▶ [Tasks to perform]:
[A] Copy word for word the part of the speech on the British Council from "I speak as someone" to "I was young?".
[B] Take the speech on the British Council further, picking up after its last sentence.

▶ [Extract]:
BEGIN
BBC World Service and British Council

My Lords, I am pleased to speak in this debate. I think that we all appreciate the importance of soft power in the modern world. We must therefore make friends and influence people overseas. I am very supportive of the BBC World Service and believe that it provides a truly valuable service, but I shall focus today on the work of the British Council.

The British Council is the UK’s international organisation for cultural relations and educational opportunities, building lasting relationships between the UK and other countries. The British Council has been building long-term trust, people-to-people connections and international opportunities for the UK for more than 80 years. Each year, it works with millions of people on six continents and in more than 100 countries. It is an essential part of our international effort to promote British values and interests.

I speak as someone who has benefited from the work of the British Council. Growing up in Uganda, I found the British Council to be an extremely helpful and informative organisation. The regional representative of the British Council used to come to our school to give talks. There was a British Council library in my home town, and I used to borrow books from it frequently. It was through the British Council that I learnt about Britain—its constitution, institutions and values. Indeed, my first knowledge of this House doubtless came as a result of the British Council. Little did I know that I would end up in your Lordships’ House one day—I would never have dreamt that when I was young?

I came to the UK to study by myself, and my family arrived later. When I came to Britain, I stayed in a British Council residence: first in Knightsbridge and, following that, in Lancaster Gate. The council also helped me to find private accommodation in London and once, when I was once in hospital following an injury, a lady from the British Council used to come to see me frequently.

I have nothing but admiration for what the British Council does. I have continued to support it in my work ever since. I have travelled a great deal abroad and have spoken to representatives of the British Council all around the world, including in Bangladesh, India, Malaysia, Sri Lanka, Kenya, Jordan and Nepal.
END
▶ [Dataset content]:
BEGIN
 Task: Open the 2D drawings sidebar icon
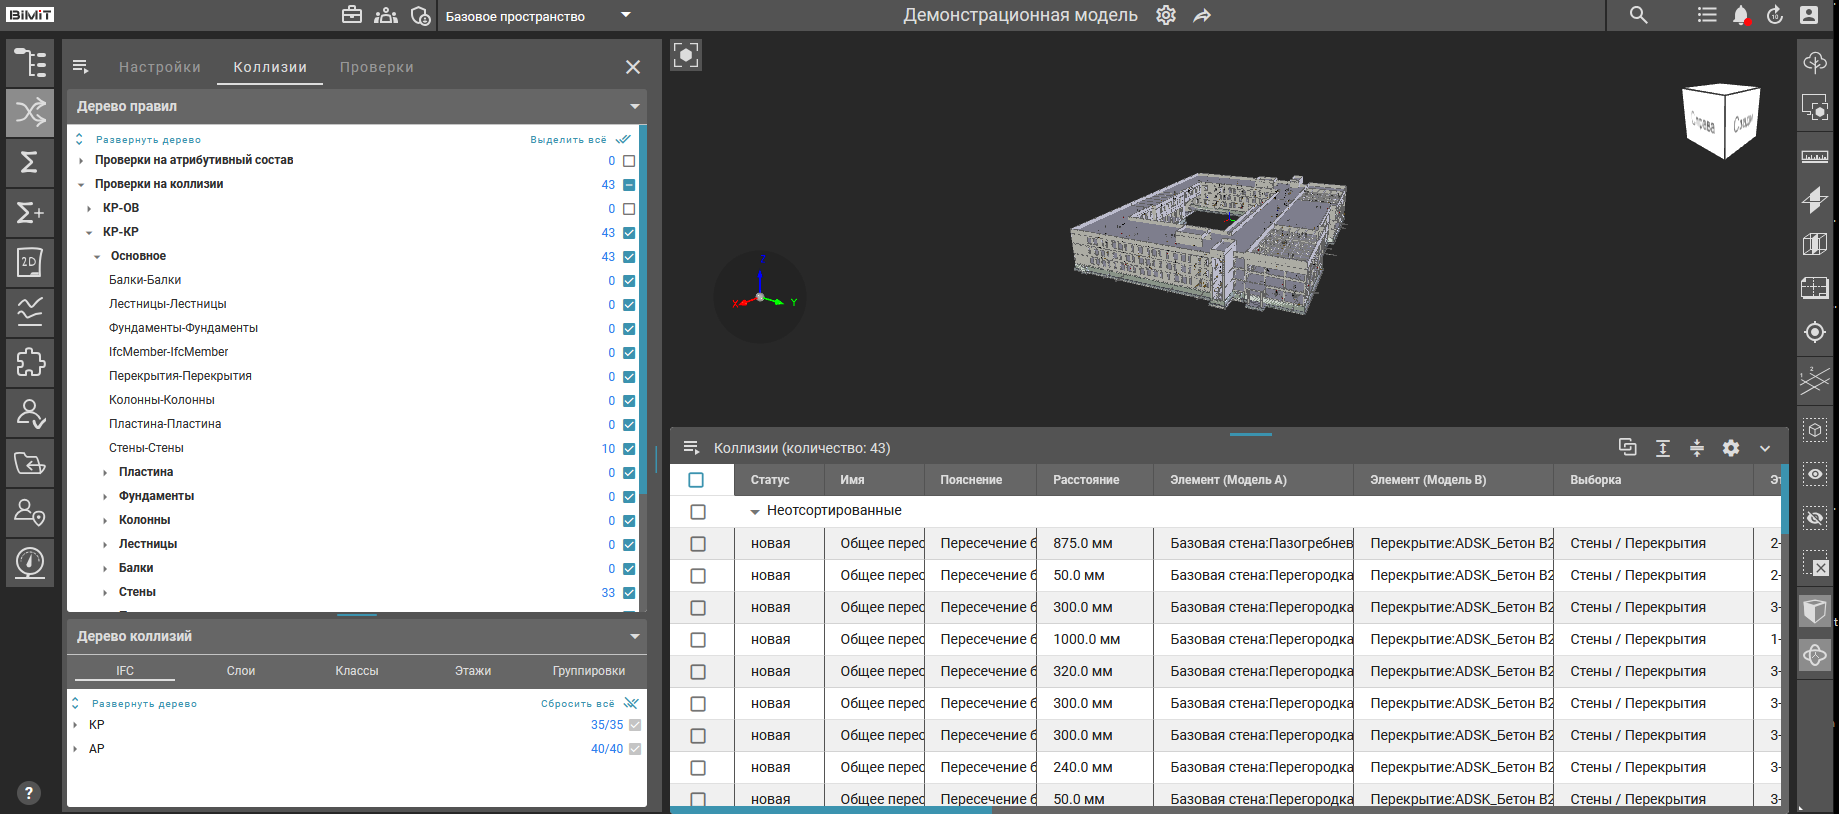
END
▶ [Exercise results]:
[A]
I speak as someone who has benefited from the work of the British Council. Growing up in Uganda, I found the British Council to be an extremely helpful and informative organisation. The regional representative of the British Council used to come to our school to give talks. There was a British Council library in my home town, and I used to borrow books from it frequently. It was through the British Council that I learnt about Britain—its constitution, institutions and values. Indeed, my first knowledge of this House doubtless came as a result of the British Council. Little did I know that I would end up in your Lordships’ House one day—I would never have dreamt that when I was young?

[B]
The British Council does admirable work, but in this country, at least, it is not good at telling people what it does. We must therefore publicise its work. I was pleased to learn that only 22% of the British Council’s funding comes from government, with 63% coming in the form of fees and income from services. By 2015, government funding will be less than 20%. I am pleased that the British Council seeks to maximise earned income to minimise the cost to the public of its activities.

The activities of the British Council can be summarised under the following headings: English examinations, language school accreditation, arts, education and society and overseas development assistance. As noble Lords will be aware, the British Council’s activities are under review, with the findings expected later this year. I would like to add my views on the subject.

I have already said that more needs to be done to promote the work of the British Council. I also think that the British Council could move out of central government, with its multifarious activities taken over by the private sector. I also believe that we need to put more power in the hands of local groups. The British Council is already a very good employer in the areas in which it operates, but individual facilities must be given more autonomy. However, they must work hand in hand with our embassies to ensure a joined-up approach to our overseas activities.

I am passionately supportive of the British Council and hope that the Government continue to give it the support it needs to carry on with the work that it does so well.